■ Records to use

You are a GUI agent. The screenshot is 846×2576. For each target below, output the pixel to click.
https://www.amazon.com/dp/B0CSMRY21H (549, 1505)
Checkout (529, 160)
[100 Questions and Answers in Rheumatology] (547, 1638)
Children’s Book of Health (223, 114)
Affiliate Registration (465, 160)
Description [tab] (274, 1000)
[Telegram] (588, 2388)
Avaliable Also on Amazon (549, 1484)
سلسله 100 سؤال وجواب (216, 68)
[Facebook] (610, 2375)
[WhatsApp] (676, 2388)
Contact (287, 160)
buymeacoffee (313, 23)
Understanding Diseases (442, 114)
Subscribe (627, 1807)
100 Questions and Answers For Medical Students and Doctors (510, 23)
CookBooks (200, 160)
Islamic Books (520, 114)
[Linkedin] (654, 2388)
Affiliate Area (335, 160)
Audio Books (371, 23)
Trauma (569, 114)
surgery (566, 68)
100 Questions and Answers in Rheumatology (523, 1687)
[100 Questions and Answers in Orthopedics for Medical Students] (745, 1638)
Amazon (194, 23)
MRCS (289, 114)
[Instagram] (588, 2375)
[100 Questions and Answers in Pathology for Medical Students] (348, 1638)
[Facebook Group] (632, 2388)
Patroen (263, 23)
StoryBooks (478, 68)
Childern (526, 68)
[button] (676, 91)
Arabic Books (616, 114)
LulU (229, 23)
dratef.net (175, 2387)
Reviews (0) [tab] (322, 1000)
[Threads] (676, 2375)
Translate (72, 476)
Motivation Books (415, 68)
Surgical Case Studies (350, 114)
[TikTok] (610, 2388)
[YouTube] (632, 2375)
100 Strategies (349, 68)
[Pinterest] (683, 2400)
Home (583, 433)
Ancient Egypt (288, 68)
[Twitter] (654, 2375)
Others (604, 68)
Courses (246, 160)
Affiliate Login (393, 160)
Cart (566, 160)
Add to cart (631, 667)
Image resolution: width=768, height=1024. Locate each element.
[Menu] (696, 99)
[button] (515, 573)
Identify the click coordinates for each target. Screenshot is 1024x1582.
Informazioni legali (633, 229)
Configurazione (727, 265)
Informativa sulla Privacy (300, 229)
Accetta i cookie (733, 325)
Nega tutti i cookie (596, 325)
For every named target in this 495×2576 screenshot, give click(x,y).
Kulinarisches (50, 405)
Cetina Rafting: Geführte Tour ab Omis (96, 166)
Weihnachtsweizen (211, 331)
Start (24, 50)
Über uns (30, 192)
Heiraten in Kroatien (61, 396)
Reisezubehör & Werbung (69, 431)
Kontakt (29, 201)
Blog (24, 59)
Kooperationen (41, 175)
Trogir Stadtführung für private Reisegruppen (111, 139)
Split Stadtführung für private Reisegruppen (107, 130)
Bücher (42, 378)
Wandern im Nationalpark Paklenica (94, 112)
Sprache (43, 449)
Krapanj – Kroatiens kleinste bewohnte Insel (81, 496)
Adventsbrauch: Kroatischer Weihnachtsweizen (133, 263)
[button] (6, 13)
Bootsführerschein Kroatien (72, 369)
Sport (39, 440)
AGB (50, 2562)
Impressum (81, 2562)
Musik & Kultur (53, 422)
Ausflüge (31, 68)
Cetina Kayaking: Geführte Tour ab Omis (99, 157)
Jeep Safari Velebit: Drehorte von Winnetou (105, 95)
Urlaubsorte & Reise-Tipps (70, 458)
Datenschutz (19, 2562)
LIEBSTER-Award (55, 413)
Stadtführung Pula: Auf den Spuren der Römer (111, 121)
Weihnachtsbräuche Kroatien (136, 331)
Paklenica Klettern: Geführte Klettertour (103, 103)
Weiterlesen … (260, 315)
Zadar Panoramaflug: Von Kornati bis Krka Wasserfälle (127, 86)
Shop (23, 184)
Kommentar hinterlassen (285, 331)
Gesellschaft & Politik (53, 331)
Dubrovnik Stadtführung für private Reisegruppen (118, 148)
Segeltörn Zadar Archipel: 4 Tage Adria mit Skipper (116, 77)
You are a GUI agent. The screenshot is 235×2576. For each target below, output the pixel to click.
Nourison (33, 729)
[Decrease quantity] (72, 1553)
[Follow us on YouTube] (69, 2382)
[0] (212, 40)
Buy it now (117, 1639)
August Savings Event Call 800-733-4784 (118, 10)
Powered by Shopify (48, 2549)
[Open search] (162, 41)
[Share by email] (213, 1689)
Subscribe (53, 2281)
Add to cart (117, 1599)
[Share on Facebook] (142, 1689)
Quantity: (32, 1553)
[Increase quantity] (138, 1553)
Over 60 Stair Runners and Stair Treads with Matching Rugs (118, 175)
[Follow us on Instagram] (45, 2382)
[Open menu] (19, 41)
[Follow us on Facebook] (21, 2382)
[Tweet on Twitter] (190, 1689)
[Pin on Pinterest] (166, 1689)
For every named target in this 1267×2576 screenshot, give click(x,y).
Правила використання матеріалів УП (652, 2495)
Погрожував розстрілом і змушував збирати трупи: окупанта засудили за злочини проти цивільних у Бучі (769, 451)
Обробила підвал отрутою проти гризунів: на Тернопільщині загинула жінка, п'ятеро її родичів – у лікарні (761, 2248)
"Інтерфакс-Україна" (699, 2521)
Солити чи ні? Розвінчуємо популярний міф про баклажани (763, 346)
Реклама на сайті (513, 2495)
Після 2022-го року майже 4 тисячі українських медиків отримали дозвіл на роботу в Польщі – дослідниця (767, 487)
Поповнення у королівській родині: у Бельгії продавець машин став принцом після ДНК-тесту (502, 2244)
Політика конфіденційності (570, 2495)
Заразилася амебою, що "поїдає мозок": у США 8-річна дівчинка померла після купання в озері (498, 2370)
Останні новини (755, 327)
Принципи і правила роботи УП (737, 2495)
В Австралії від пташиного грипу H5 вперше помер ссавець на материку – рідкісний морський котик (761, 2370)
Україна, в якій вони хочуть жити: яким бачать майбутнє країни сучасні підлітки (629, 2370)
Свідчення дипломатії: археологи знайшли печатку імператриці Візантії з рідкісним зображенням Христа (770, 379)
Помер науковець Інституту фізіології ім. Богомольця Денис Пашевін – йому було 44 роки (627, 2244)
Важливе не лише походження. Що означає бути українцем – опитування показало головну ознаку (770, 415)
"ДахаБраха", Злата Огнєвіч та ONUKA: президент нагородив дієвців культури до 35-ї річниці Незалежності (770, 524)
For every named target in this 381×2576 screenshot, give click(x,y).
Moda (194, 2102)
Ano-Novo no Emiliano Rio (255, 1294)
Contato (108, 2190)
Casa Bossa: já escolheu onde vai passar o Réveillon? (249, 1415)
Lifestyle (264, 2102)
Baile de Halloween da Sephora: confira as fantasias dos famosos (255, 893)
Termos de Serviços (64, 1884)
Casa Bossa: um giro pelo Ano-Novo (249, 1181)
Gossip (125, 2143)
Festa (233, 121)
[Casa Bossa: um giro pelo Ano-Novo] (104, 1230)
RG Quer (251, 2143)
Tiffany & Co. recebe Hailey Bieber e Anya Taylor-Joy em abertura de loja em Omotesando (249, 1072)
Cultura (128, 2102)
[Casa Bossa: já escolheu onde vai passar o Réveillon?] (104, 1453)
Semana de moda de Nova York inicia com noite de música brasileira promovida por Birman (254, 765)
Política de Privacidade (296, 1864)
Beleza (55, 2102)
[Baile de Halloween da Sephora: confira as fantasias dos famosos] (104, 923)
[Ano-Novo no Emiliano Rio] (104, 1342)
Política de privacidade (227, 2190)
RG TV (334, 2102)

■ Work to be completed
Within the material above, the line with "Others (604, 68)" opens the range and the line with "Über uns (30, 192)" closes it; reproduce that range word for word.

■ Exercise response
Others (604, 68)
Courses (246, 160)
Affiliate Login (393, 160)
Cart (566, 160)
Add to cart (631, 667)
Image resolution: width=768, height=1024. Locate each element.
[Menu] (696, 99)
[button] (515, 573)
Identify the click coordinates for each target. Screenshot is 1024x1582.
Informazioni legali (633, 229)
Configurazione (727, 265)
Informativa sulla Privacy (300, 229)
Accetta i cookie (733, 325)
Nega tutti i cookie (596, 325)
For every named target in this 495×2576 screenshot, give click(x,y).
Kulinarisches (50, 405)
Cetina Rafting: Geführte Tour ab Omis (96, 166)
Weihnachtsweizen (211, 331)
Start (24, 50)
Über uns (30, 192)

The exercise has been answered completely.